Ainda sob o impacto da vitória retumbante da extrema-direita entre os franceses nas eleições europeias, o presidente Emmanuel Macron apelou ontem ao país para que faça a “escolha correta” nas urnas do final deste mês. O desempenho excepcional da Reunião Nacional (RN), liderada pela ultradireitista Marine Le Pen, levou Macron a dissolver a Assembleia Nacional e a convocar eleições legislativas antecipadas.
“Tenho confiança na capacidade do povo francês de fazer a escolha certa para si e para as gerações futuras”, disse Macron numa mensagem publicada na rede social X (antigo Twitter). Segundo um membro da aliança centrista no Governo, o Presidente francês deverá realizar hoje uma conferência de imprensa para abordar o terramoto político que abalou o país no fim de semana.

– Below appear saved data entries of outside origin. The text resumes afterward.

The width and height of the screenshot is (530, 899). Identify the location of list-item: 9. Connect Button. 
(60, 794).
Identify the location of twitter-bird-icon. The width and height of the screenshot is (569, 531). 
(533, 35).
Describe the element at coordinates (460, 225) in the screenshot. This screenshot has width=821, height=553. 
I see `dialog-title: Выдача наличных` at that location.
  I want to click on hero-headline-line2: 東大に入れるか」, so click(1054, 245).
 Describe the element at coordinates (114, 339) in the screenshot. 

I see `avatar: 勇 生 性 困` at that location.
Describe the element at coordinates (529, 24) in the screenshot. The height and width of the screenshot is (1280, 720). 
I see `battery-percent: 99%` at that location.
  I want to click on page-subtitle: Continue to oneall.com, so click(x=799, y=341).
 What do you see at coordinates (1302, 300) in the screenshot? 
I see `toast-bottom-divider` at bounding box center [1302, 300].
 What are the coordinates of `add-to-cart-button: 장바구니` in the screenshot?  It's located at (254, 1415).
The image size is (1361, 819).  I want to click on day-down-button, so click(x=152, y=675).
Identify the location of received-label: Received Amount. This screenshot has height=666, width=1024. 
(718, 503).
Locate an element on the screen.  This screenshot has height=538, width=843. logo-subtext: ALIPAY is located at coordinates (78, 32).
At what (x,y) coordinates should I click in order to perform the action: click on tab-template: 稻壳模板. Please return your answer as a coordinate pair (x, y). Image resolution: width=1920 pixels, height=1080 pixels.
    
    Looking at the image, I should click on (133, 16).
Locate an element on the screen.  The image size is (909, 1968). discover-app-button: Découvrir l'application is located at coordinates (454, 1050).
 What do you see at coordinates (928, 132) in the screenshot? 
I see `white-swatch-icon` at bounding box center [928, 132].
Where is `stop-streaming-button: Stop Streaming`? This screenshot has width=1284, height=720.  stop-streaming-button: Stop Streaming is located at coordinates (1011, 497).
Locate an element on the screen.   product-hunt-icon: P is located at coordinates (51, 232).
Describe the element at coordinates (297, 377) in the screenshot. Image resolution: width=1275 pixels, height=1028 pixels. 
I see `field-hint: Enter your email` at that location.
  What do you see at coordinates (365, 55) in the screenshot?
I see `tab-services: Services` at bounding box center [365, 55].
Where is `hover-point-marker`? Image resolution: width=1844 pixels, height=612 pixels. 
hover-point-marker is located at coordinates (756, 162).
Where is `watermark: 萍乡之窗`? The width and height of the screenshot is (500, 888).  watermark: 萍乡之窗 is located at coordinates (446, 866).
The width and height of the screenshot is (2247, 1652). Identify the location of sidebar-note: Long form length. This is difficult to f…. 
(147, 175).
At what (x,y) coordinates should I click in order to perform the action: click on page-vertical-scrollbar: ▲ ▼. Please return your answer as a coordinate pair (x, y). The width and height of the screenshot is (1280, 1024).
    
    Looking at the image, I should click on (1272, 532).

Inicialmente previstas para 2027, as eleições legislativas realizar-se-ão nos dias 30 de junho e 7 de julho, na sequência do Encontro Nacional, que obteve 31,37% dos votos nas eleições europeias, um dos melhores resultados da sua história.
A 20 dias da primeira volta das eleições antecipadas, os partidos multiplicaram os seus contactos. O RN, que venceu em 93% dos municípios franceses, anunciou que o seu candidato a primeiro-ministro será o líder da lista vitoriosa nas eleições europeias, o eurodeputado Jordan Bardella, de 28 anos.
Estratégia
“Iremos implementar a política que os franceses querem, mas prepararemos a nossa ascensão à Presidência de França (em 2027)”, disse Marine Le Pen à emissora TF1, reconhecendo que um governo de “coabitação” (com Macron) poderia “ limitar” o âmbito das suas políticas.
A vitória do passado domingo confirmou a estratégia de Le Pen de estabelecer uma imagem mais moderada para a antiga Frente Nacional (FN) que herdou em 2018 do seu pai, Jean-Marie Le Pen, conhecido pelos seus comentários racistas e anti-semitas. Finalista nas eleições presidenciais de 2017 e 2022, que ambiciona voltar a concorrer dentro de três anos, o líder da ultradireita prega a defesa do poder de compra, a par dos temas preferidos da extrema direita como a segurança e o controlo da imigração.
Para tentar expandir o seu apoio, Le Pen reuniu-se com a líder de lista nas eleições europeias do partido rival de extrema-direita Reconquista!, a sua sobrinha Marion Maréchal. Ao contrário das eleições europeias, que são de volta única e têm uma lista por partido a nível nacional, os franceses escolhem os 577 deputados da Assembleia Nacional nos seus respetivos distritos, num sistema de maioria uninominal com duas voltas.
Nero
A antecipação das eleições legislativas dividiu a aliança no poder, liderada pelo partido Renascença, de centro-direita, de Macron. Alguns dos seus membros defenderam outra solução: um entendimento formal com os Republicanos (LR, direita), o seu principal apoio parlamentar desde que perderam a maioria em 2022. A imprensa francesa considerou a decisão de Macron uma aposta arriscada. “Assim como o imperador romano (Nero) ateou fogo à Roma antiga, Emmanuel Macron acendeu o fósforo que incendiará a sua própria cidadela?” perguntou o editorial do jornal liberal L’Opinion.
Nas principais cidades francesas, milhares de pessoas manifestaram-se contra a perspectiva de um governo de extrema-direita. “O que aconteceu ontem (domingo) foi um choque”, reconheceu Marie, uma aposentada de 69 anos de Rennes. Diante da crise política aberta, a Bolsa de Paris abriu com queda de 2,37%, que depois foi limitada a 1,35% no fechamento.
A vitória em França ocorreu no contexto do avanço da extrema direita noutros países da União Europeia (UE), como Alemanha, Áustria e Itália. Apesar disso, a coligação governamental nas instituições comunitárias – conservadores, socialistas e liberais – conseguiu manter uma maioria absoluta.
O impacto mais forte ocorreu em França e na Alemanha, onde o chefe do governo, Olaf Scholz, descartou a convocação de eleições antecipadas, apesar do revés da sua coligação de social-democratas, ecologistas e liberais.
“Nunca esqueçamos os danos causados na Europa pelo nacionalismo e pelo ódio”, advertiu ontem o presidente alemão Frank-Walter Steinmeier. Ao lado de Macron, participou numa cerimónia para comemorar o massacre de 643 pessoas pela Alemanha nazi em Oradour-sur-Glane, no sudoeste de França, em 1944.